For manuscripts created before the analysis configuration system:

def _get_legacy_status(all_analyses: List[ChapterAnalysis], manuscript_id: str):
    """Fallback for manuscripts without ManuscriptAnalysisConfig"""
    if all(a.status == 'completed' for a in all_analyses):
        # Still updates to 'analyzed' status
        manuscript = Manuscript.query.get(manuscript_id)
        if manuscript and manuscript.status != 'analyzed':
            manuscript.update_status('analyzed', save=True)

This ensures backwards compatibility while maintaining identical functionality.

Best Practices

For Developers

  1. Always use update_status() - Don't manually set status columns
  2. Check current status before transitions to avoid conflicts
  3. Include error handling for invalid status transitions
  4. Log status changes for debugging and audit trails
  5. Test UI state with different server status combinations

For Operations

  1. Monitor stuck manuscripts using status queries
  2. Verify worker health for async status updates
  3. Check database consistency between status column and metadata
  4. Backup before migrations that affect status tracking

API Examples

GET /api/manuscripts/{id}/status

Response:

{
  "success": true,
  "status": "converted",
  "status_obj": {
    "is_pending": false,
    "is_uploaded": true,
    "is_converted": true,
    "is_detected": false,
    "is_confirmed": false,
    "is_analyzed": false,
    "last_updated": "2025-01-22T10:30:00Z",
    "stage_timestamps": {
      "uploaded_at": "2025-01-22T10:25:00Z",
      "converted_at": "2025-01-22T10:27:00Z"
    }
  },
  "file_metadata_status": {
    "is_uploaded": true,
    "is_converted": true
  },
  "is_uploaded": true,
  "is_converted": true,
  "is_detected": false,
  "is_confirmed": false
}

Check Import Status (Legacy)

⚠️ DEPRECATED - Use /status endpoint instead.

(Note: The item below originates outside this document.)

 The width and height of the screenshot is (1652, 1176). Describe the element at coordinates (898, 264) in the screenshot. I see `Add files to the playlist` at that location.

GET /api/manuscripts/{id}/import-status

Response:

{
  "success": true,
  "import_status": {
    "conversion": {
      "status": "completed",
      "message": "Conversion completed successfully"
    },
    "chapter_detection": {
      "status": "completed", 
      "message": "Successfully detected 12 chapters"
    },
    "finalization": {
      "status": "completed",
      "message": "Import completed successfully"
    }
  }
}

Update Status (Internal)

# In application code
manuscript = Manuscript.query.get(manuscript_id)
manuscript.update_status('analyzed', save=True)

# Verify update
assert manuscript.status == 'analyzed'
assert manuscript.get_status_obj()['is_analyzed'] == True

Summary

The ChapterWise manuscript status system provides robust, reliable progress tracking through a dual-tracking approach that maintains both high-level workflow state and detailed progress metadata. The system ensures UI consistency, supports backwards compatibility, and provides comprehensive error handling for a seamless user experience.